Bus depot ownership delays Guernsey transport policy

Deputy Peter Sirett
Image caption Deputy Sirett said there had been no clear direction from the States on what kind of strategy it wanted

The private ownership of Guernsey's only bus depot is holding back a new road transport strategy, according to the island's Environment Department.

In a report published earlier, the department said it would be unable to tender the bus contract competitively when it expires in January.

Environment Minister Peter Sirett said: "The key factor... is the absence of dedicated premises."

Island Coachways operates the current service from its Les Banques depot.

Deputy Sirett said: "Regardless of how good the current provider might be, the fact that the States is beholden to the ongoing goodwill or co-operation of a single company... is unsatisfactory, if not unacceptable."

The department will formally ask the States to acknowledge the problem at a meeting on 30 November.

'Absence of direction'

It then proposes to "quantify the land requirements to accommodate the bus fleet required to deliver services over the next 20 years".

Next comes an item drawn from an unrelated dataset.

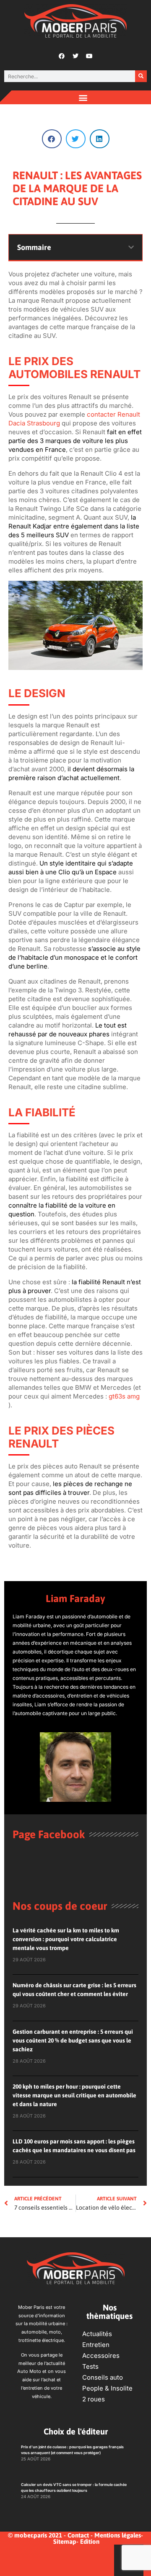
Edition (89, 2541)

The report said the States has "a window of opportunity over the next two to three years to identify a site".

In the meantime, the department is suggesting a rolling 12-month contract.

A spokesperson for Island Coachways said it had not seen the finished report and could not yet comment.

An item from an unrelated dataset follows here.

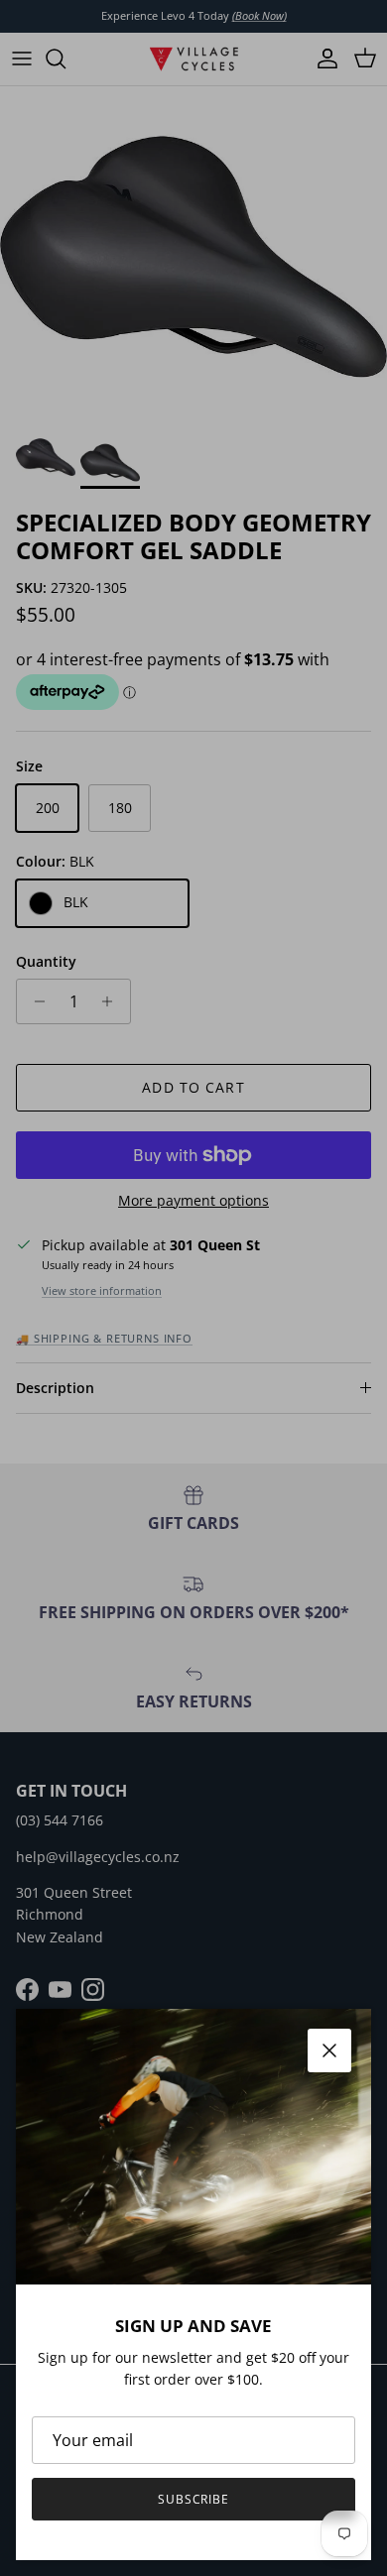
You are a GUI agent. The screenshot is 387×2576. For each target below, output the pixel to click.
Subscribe (194, 2499)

Having been charged with presenting a new strategy, the Environment Department said it would instead ask politicians for more guidance.

Deputy Sirett said the department had been working in the "absence of clear direction from the States in terms of outcome, rate of change or policy acceptability".

The report contains a wide range of possible policy proposals including the introduction of paid parking, vehicle testing along the lines of the UK's MOT and duty free fuel for motorbikes.

Politicians will be asked to instruct the department to consult further, in order to formulate more closely defined policies.